Dos processos em avaliação, sete referem-se a versões sintéticas e um a um produto de origem biológica. Além deles, outros nove requerimentos aguardam o início da análise técnica, informou a agência.

Prioridade para análogos do GLP-1

A maior parte das solicitações chegou à Anvisa em 2025, quando o órgão passou a priorizar fármacos análogos ao GLP-1, classe que inclui a semaglutida. Dois dossiês estão suspensos por exigências adicionais; as empresas têm até o fim de junho para apresentar novos dados. Para os demais, a primeira decisão — aprovação, reprovação ou novas exigências — deve sair até o final de abril.

Sintéticos x biológicos

Segundo a Anvisa, os pedidos se dividem em:

  • Biológico: obtido a partir de organismos vivos ou processos de biotecnologia, geralmente administrado por injeção e de fabricação mais complexa;
  • Sintéticos: produzidos por síntese química, com moléculas menores e estáveis;

Também existem versões chamadas “análogos sintéticos”, que reproduzem estruturas de medicamentos biológicos. Por combinarem características químicas e biológicas, exigem avaliações mais amplas.

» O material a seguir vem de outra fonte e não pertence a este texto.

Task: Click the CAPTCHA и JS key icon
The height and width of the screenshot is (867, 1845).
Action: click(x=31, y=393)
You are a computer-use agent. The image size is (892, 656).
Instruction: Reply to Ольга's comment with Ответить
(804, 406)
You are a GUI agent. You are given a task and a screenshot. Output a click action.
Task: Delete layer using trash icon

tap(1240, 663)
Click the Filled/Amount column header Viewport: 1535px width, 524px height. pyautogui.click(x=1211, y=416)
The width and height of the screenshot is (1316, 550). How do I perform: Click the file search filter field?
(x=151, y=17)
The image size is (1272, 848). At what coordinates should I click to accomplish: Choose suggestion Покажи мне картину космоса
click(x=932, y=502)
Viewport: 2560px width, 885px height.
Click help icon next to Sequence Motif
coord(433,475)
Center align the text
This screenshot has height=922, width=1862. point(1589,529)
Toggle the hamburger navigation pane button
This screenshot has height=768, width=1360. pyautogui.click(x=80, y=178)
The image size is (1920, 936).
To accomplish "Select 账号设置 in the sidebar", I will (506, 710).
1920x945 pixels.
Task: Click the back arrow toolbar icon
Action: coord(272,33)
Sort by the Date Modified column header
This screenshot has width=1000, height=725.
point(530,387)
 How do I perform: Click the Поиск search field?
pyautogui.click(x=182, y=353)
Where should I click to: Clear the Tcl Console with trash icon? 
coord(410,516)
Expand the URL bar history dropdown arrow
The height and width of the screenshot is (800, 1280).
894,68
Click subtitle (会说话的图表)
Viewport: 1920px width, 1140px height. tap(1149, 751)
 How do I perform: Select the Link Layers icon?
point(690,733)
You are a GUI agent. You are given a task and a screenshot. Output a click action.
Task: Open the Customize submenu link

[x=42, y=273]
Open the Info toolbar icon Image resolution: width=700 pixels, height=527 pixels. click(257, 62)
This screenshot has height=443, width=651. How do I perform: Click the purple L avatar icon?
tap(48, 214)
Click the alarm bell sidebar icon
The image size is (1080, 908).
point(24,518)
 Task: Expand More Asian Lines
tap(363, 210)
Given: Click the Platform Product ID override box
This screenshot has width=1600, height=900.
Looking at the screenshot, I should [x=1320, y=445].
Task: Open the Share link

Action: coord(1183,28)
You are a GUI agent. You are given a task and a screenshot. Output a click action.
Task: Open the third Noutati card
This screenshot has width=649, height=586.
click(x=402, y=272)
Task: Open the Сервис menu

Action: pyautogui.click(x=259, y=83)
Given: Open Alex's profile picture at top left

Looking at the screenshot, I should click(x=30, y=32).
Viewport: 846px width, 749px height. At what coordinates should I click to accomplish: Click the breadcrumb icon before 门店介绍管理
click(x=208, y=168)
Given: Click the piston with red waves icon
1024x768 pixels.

Exigências de qualidade e segurança

Enquanto o mercado aguarda concorrentes ao Ozempic, a agência ressalta que nenhum medicamento pode ser vendido sem comprovação de eficácia, segurança e qualidade. “O fim da patente não dispensa a demonstração de que o produto atende a todos os requisitos sanitários”, destacou a Anvisa em nota.

A complexidade técnica é reconhecida mundialmente. Até o momento, nenhuma grande autoridade reguladora aprovou versões sintéticas de semaglutida. Entre os pontos avaliados estão presença de impurezas, risco de reação imunológica, formação de agregados e garantia de esterilidade — fatores cruciais para evitar reações adversas ou perda de eficácia.

Com a análise em curso, o mercado brasileiro aguarda o desfecho dos processos para estimar quando, de fato, poderá haver novas opções de remédios com semaglutida e se o preço ao consumidor será reduzido.